EXHAUSTION PHASE PROTOCOL

I suspect that all parts of the Neem tree might be one of the best panaceas for kundalini/stress induced conditions--both in preventing damage and imbalance and for achieving higher homeostasis. Since neem can be put in almost all the following categories I wanted to mention it separately. Neem: India's Miraculous Healing Plant by Ellen Norten. Neem: A Tree for Solving Global Problems by Noel Vietmeyer. Inflammation is not treated separately here because the antioxidant and immune sections basically cover the same remedies.

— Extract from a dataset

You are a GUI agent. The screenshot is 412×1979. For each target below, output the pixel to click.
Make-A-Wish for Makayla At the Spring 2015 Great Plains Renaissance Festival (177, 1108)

-Attitude--The most important nutrients for accepting and transcending the exhaustion phase are "love and respect" and an attitude of gratitude. That is both receiving the love and respect of others, and giving love and respect to yourself and others. The most important path for reinstating anabolic and potent growth chemistry is to follow your passions, to play and go on adventures. If you are not actively engaged in projects and activities that you love, then it is nigh impossible to flip your bodymind out of the die-back and depression, and the recovery period will be that much longer. Laughter, humor and play increase new neural connections, develop denser neuron growth and increase dopamine and GABA levels; thereby increasing creativity, relaxation and alertness.

-Integrating Energy--To deal with the intense energies, you might try to do some Toning...choose a sound such as Huuu, Ommm or a vowel sound and tone it out to the full length of your breath...do this for 1/2 an hour or more when your energies are uncomfortable and it will help integrate you. Also during any acute activity or exhaustion it is good to lie with your spine on the grass, and to do this for 1/2 hour a day is good for maintaining your energy levels and countering the fatigue of grounding that occurs. I suggest you find either a martial arts teacher, Qi gong master or someone to help guide you if things get rough, you might need to use their body as a "template" for higher-integration...it happens through "presence."

-Reducing Stress Hormones-- The adrenal cortical hormones suppress inflammatory processes, healing processes and the immune system. They also convert glycogen stores into glucose and elevate blood sugar levels--to counteract this catabolism chromium and Corosolic acid from Banaba leaf improves glucose entry into cells. Consume raw-complex/low glycemic carbohydrates and high quality protein to potentially deflect the ill effects of elevated cortisol. Acetyl-L-carnitine and phosphatidylserine are used to reduce cortisol production and repair receptor sensitivity in the hypothalamus. Adaptogens are herbs help coping with stress by restoring hypothalamic cortisol receptor sensitivity. Adaptogenic Herbs: Ashwaghanda root, Basil, California poppy, Echinopanax elatum, Devil's claw, Dong quai, Codonopsis, Goldenseal, Gotu kola, Green tea, Hawthorn extract, Hops Flowers, Kava kava, Licorice, Magnolia bark, Manchurian Thorn Tree extract, Rhodiola rosea, Schizandra, Suma, Valerian. Perhaps the most well known adaptogen is ginseng of which there are three types: Asian (Panax ginseng), which produces the strongest stimulation, American (Panax quinquefolium), which soothes and Siberian (Eleutherococcus senticosus) for stamina. The Aralia family includes Ginseng, Echinopanax, Aralia, and Eleutherococcus. One of the best ways to control elevated cortisol levels is to keep well hydrated for dehydration causes cortisol levels to increase.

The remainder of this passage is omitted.